Спринт на шахматной доске. Как победить в блице | страница 21
В имени Лао-Цзы «лао» означает «старый», «старец», а «цзы» — «ребенок», «дитя». Это о нем: старое дитя, старый по возрасту человек, сохранивший мальчишеское восприятие жизни.
В Ленинграде, в Петербурге он был скорее понятием, символом, и, хотя и доверил бумаге и лекциям в виртуальном пространстве свои мысли о шахматах и какую-то толику партий, Генрих Чепукайтис останется в памяти скорее как явление, как дух. Как миф, явившийся в шахматы во второй половине двадцатого века и улетучившийся в начале следующего.

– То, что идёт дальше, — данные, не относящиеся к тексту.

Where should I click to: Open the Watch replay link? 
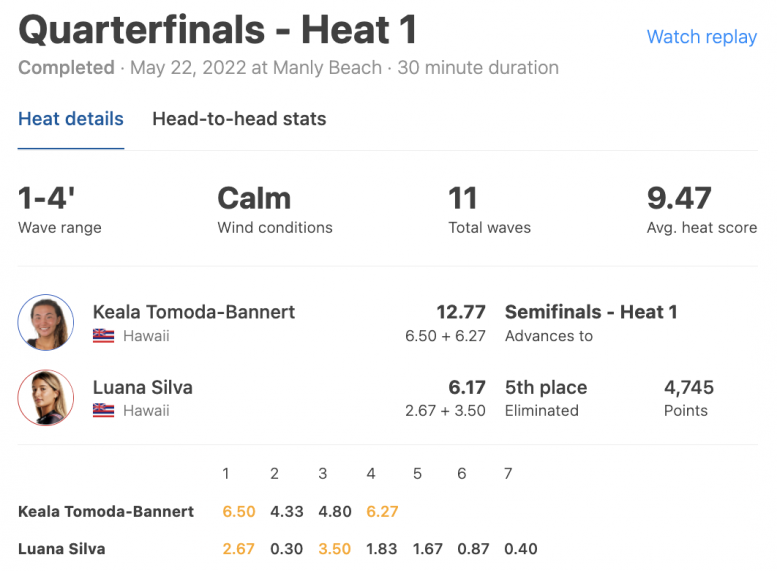click(702, 37)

Видел его в последний раз за два месяца до смерти. Чип играл на сцене Чигоринского клуба в Питере на том самом месте, где я почти сорок лет назад играл с ним в первенстве города. Единственную партию в турнире, которую я проиграл.
Он заметил меня, мы вышли в фойе. Чип погрузнел, «перец» в шевелюре почти совсем уступил место «соли», лысина на лбу еще больше поползла вверх, но все равно он выглядел моложе своих лет. Обрадовавшись, что какой-то почитатель его в Голландии мечтает брать у него уроки, начал искать ручку, потом клочок бумаги, чтобы записать адрес. Чиркнул зажигалкой, закурил.
«Слушай, я тут новую поэму написал, хочешь послушать?» — спросил он и, не дожидаясь ответа, начал декламировать рифмованные строчки последней выделки.
«Твой ход, Чип», — сказал кто-то, проходя мимо. Даже не обернувшись, он с увлечением продолжал декламацию; минуты оттикивали на его часах, но их было еще так много, что за оставшиеся он мог бы сыграть десятки партий, по качеству ненамного уступивших бы той, которую играл в этот момент.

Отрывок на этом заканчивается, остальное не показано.